● TO DO:
1. For the speech on long-term savings, decide whether each statement agrees with it, answering yes or no and quoting the words that decide it: (a) The speaker last addressed this event about five years earlier. (b) Institute of Fiscal Studies work found that fewer than 10% of private sector employees born in the early 1980s were active defined benefit members in their early 30s. (c) The speaker says the regulator can legislate to raise auto enrollment contribution rates.
2. Carry on the speech on long-term savings from the point where it stops.

● GIVEN PASSAGE:
Note: this is the speech as drafted and may differ from delivered version.

Introduction: a period of change

Thank you Justin,  and thank you to the Tax Incentivised Savings Association (TISA) for inviting me to speak at your annual conference. I want to use this opportunity to sketch out some of the challenges in the long term savings market and what role the regulator can play in them. In doing so, you will unsurprised I will use our latest market study on asset management as an illustration.

But before I do it’s almost 3 years to the day that I last spoke at this event. Few would have imagined at the time the dramatic changes that have taken place within the long term savings landscape since then.

Automatic enrolment has well and truly bedded in and is changing the way people save into their pensions.

The government's pension reforms have opened up to consumers a greater array of options for accessing their pension savings than ever before.

More recently, in the last couple of weeks we have published our approach to how we will regulate the Lifetime ISA – and  have finalised our rules on capping early exit charges so that consumers eligible for the pension reforms can take advantage of them if they wish.

So I think if anything, ‘change’ and the need to adapt to change, has been the one constant in the market during this period.

And we as a regulator are very aware that this period of change has required a lot from firms. We appreciate the great efforts that have been made to accommodate and implement these initiatives.  

The challenge: the state of the nation’s savings

The state of the nation’s savings is one of the most fundamental challenges we face

Turning to the theme of today’s conference - clearly there are significant challenges when we talk about the state of the nation’s savings.

Now, I don’t want to get too bogged down in statistics and numbers,  but I do think it’s important to highlight a few facts that demonstrate the changing face and associated challenges to long-term savings in this country.

We all know that there is a substantial shift from DB scheme membership to DC scheme membership.  But the scale bears mentioning.

Recent work by the Institute of Fiscal Studies tells us that in their early 30s, less than 10% of private sector employees born in the early 1980s were active members of a defined benefit scheme, compared with nearly 40% of those born in the 1960s.

We know that there are challenges to growing savings in a low-interest rate environment.

A recent estimate suggests that to provide yourself with 70% of your gross income for 25 years of retirement when real interest rates are zero requires setting aside 45% of gross income every year, which is obviously well above most achievable saving rates.

And we know that people are living longer and will enjoy longer retirements than any generation previous - yet as TISA’s research shows, by 2035, they will retire less well-off than the previous generation.

This is one of the most fundamental challenges we face.

The role of the regulator and the mission

A very important way that we can act in the interest of consumers is to use the tools available to us under our competition objective

So how do we as a regulator play our part in tackling some of these issues?

Last month we launched our Mission document. This sets out a series of questions about how the FCA should set its priorities – and the tools we should employ to carry out our work.

We think it's an important document and hope as many stakeholders as possible read it.

I’d like to encourage TISA and its members to get involved in the consultation process and to have your say on a number of critical regulatory questions that it raises.

We want that to be the start of a conversation about a range of topics, including how do we as a regulator play a role in public policy issues.

There are some things that are matters for the Government. For example, our role isn’t to encourage people to save – we can’t, for example, legislate to increase auto enrollment contribution rates.

But one way – and a very important way – that we can act in the interest of consumers is to use the tools available to us under our competition objective to look at markets as a whole – to give us a rounded view - and to ensure that they are working well.

We have done this in the retirement income space and are currently carrying out a review on retirement outcomes in the new decumulation landscape.

● GIVEN DATA:
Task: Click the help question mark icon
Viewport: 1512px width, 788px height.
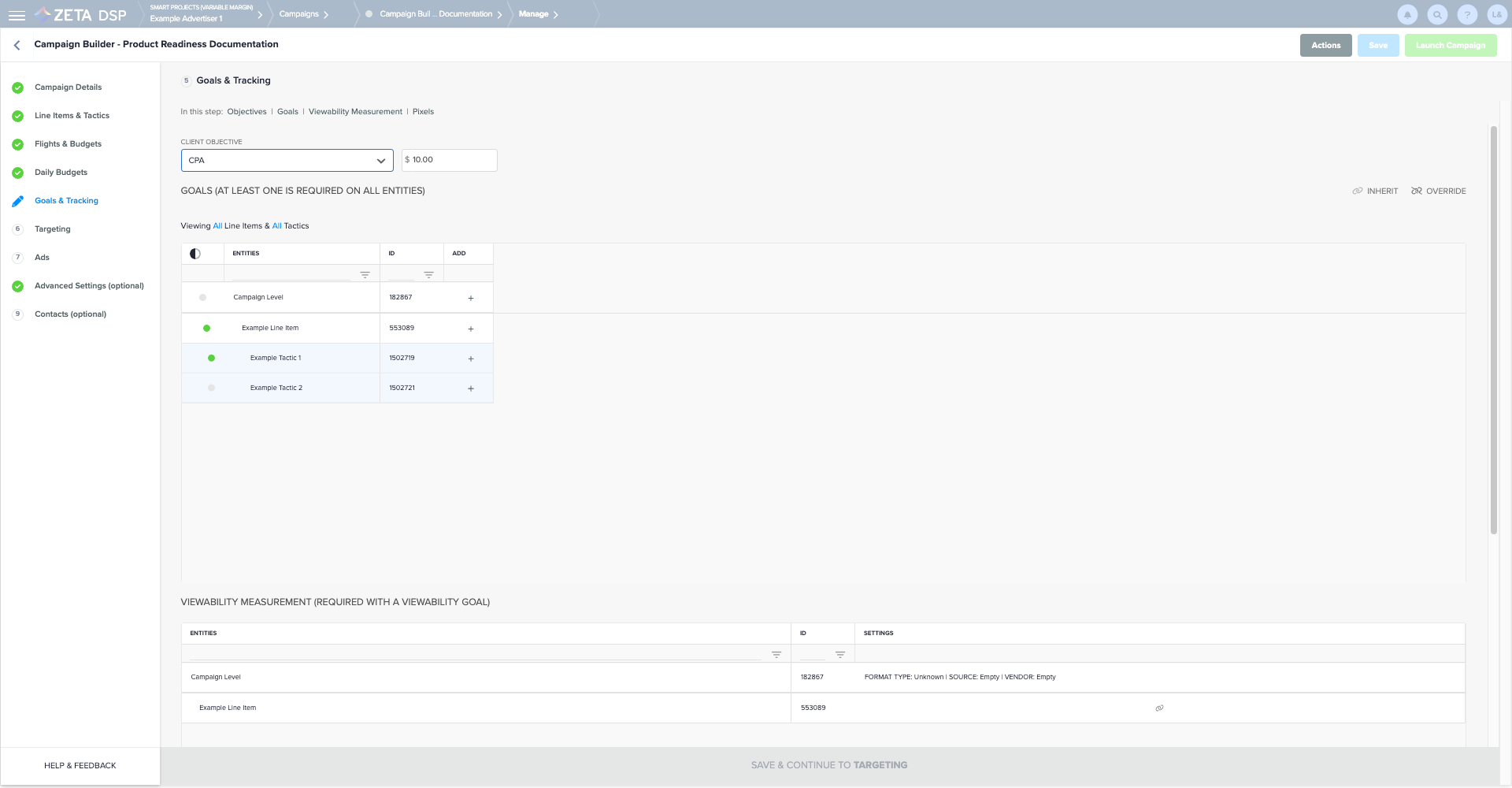Action: 1467,15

● RESPONSES PER TASK:
1.
(a) No: "it’s almost 3 years to the day that I last spoke at this event"
(b) Yes: "less than 10% of private sector employees born in the early 1980s were active members of a defined benefit scheme"
(c) No: "we can’t, for example, legislate to increase auto enrollment contribution rates"

2.
This work is looking at how firms and consumers are responding to the pension reforms and make sure that competition is working well. This is particularly important as we are seeing real growth in mass market non-advised drawdown.

The asset management market study

The top line finding of the asset management market study interim report is that there is weak price competition in a number of areas of the industry

Another important area where we have used our competition powers on the accumulation side is to look at the asset management industry.

I want to spend some time now to discuss in a bit more detail some of the aspects of the interim report – and I do stress the word interim because the findings and remedies we have published are just that and I’d encourage you to engage with and respond to the report.

We’ve seen a lot of comment analysis of the report over the last few days. And we fully understand we’ve raised a number of complex challenges.

But I think it’s important to remember that the guiding question behind the study was, and still is, a pretty simple one.

How do we make sure the asset management industry in this country works as well as it possibly can?
Now, one response to that question is that the market is already working pretty well. And up to a point, this is true.

The UK’s investment industry is the second largest in the world, managing almost £7 trillion of assets.

It’s also immensely important to the domestic economy.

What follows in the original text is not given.